Portrayal in the media has been a pervasive issue for a while, but due to younger generations stepping up to become vocal on these topics, progress is being made. Visibility in the media is essential as it allows for a diverse array of voices to be heard. Instead of having movies such as Black Panther showcased once a year, Netflix is trying to push for people of color to be seen more frequently so that everyone can find representation through these stories. In this blog, Hollywood Branded discusses Netflix’s plan to diversify the entertainment industry.
Dr. Stacy Smith, founder of the USC Annenberg Inclusion Initiative, who, along with her team, conducted a research study on Netflix's request analyzing over 300 tv shows and films from 2018 to 2019 to understand Netflix's on screen and off-screen talent makeup.
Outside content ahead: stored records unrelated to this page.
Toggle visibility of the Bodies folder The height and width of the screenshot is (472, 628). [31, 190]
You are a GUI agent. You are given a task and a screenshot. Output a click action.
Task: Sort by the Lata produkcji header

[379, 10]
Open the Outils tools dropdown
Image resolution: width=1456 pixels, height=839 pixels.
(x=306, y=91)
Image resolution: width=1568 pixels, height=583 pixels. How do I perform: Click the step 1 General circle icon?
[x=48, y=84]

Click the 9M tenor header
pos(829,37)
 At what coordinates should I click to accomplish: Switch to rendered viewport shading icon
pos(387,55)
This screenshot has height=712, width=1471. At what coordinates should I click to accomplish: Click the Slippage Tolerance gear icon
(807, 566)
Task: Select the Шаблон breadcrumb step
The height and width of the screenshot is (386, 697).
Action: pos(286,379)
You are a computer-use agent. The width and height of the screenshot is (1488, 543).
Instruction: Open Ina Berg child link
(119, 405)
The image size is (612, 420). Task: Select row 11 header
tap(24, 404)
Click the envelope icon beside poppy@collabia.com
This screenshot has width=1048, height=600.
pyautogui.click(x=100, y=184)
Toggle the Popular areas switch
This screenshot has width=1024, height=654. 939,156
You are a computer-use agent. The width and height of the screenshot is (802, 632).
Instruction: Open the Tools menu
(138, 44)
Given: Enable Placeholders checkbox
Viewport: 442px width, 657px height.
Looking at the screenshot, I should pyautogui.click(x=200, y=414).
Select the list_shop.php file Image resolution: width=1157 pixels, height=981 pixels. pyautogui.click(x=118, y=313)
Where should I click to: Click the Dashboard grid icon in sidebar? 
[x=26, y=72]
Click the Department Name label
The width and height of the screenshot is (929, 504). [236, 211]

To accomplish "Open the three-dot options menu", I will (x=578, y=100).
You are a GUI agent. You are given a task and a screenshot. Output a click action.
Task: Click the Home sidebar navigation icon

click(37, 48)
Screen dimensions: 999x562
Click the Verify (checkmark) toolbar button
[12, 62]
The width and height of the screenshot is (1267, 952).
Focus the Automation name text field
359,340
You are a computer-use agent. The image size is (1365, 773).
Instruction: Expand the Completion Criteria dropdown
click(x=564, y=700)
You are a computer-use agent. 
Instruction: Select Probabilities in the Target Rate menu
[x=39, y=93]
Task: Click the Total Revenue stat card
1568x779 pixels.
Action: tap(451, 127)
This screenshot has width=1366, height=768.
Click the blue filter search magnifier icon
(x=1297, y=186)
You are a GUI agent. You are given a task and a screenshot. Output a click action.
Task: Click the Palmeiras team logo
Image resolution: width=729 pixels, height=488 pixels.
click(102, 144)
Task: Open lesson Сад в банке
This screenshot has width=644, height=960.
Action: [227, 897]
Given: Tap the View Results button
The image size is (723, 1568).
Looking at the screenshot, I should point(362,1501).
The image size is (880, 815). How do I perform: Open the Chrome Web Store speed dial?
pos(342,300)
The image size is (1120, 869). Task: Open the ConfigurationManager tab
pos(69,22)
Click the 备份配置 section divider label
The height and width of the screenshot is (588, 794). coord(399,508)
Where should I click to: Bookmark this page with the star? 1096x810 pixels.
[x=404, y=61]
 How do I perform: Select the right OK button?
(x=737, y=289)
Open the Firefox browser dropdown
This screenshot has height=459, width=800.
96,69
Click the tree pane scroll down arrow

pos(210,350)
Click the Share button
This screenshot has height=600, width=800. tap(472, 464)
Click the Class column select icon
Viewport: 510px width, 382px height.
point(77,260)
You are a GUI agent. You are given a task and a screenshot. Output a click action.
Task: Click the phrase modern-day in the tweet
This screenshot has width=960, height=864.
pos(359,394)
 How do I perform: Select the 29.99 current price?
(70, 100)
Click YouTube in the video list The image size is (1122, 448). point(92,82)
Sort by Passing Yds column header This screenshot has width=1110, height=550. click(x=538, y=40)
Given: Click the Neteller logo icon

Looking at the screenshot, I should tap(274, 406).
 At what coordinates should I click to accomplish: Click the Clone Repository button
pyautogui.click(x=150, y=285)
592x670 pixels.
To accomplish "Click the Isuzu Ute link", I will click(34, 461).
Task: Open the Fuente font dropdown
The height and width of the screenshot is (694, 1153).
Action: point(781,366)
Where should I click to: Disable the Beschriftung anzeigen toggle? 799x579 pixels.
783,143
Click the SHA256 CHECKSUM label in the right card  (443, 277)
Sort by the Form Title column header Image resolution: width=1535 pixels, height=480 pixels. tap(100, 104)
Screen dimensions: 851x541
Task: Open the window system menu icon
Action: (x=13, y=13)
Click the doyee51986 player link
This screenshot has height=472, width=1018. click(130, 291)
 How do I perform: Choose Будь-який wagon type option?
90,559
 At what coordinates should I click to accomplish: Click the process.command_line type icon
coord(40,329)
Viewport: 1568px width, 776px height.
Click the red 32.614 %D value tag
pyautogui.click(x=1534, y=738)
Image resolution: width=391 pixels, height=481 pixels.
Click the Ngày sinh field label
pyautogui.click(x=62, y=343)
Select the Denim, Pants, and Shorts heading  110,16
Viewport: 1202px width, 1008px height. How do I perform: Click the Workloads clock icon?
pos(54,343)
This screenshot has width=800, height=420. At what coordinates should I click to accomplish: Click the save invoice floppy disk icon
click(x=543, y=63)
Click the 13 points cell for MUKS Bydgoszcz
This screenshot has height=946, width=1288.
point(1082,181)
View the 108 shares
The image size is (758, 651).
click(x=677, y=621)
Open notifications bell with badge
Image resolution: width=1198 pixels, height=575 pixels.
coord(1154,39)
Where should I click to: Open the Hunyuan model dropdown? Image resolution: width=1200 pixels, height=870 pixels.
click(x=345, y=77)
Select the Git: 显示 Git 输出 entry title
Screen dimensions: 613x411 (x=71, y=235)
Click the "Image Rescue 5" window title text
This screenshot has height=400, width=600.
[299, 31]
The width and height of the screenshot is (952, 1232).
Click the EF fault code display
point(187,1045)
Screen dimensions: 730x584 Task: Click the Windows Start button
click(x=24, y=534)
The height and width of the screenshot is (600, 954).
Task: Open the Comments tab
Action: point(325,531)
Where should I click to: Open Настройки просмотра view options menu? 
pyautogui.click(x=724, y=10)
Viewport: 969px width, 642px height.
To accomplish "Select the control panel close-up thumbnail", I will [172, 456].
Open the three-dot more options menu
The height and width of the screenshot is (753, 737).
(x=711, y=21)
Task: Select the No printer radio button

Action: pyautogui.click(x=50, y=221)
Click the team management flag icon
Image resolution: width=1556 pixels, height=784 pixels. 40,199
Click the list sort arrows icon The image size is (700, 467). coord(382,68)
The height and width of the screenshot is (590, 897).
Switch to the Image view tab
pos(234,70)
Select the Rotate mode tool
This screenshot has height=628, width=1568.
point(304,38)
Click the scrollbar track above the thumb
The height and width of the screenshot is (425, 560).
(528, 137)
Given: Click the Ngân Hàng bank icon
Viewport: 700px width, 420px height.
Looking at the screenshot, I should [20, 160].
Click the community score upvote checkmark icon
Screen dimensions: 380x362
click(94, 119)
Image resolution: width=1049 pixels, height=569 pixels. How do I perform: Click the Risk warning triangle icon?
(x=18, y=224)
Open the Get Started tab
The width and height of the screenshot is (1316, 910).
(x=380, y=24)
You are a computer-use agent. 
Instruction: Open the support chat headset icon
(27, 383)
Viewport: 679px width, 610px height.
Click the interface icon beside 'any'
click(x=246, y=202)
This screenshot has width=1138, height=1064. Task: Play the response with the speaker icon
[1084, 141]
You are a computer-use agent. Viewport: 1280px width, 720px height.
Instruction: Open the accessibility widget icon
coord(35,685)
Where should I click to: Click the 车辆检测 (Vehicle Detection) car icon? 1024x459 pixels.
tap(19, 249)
From the data found, Netflix has minimized the parity gap of on-screen representation for women, as "More than 50% of Netflix films and TV series feature women in starring roles" (Jackson, 2021). The data also showed that although improvements have been made regarding women, there is still an issue with underrepresentation for LGBTQ+ communities, LatinX/Hispanic communities, Asians, and characters with disabilities. The way media portrays the U.S in terms of its organization does not reflect what the U.S truly looks like, which is an area Ted Serandos, Co-CEO of Netflix, wants to improve on.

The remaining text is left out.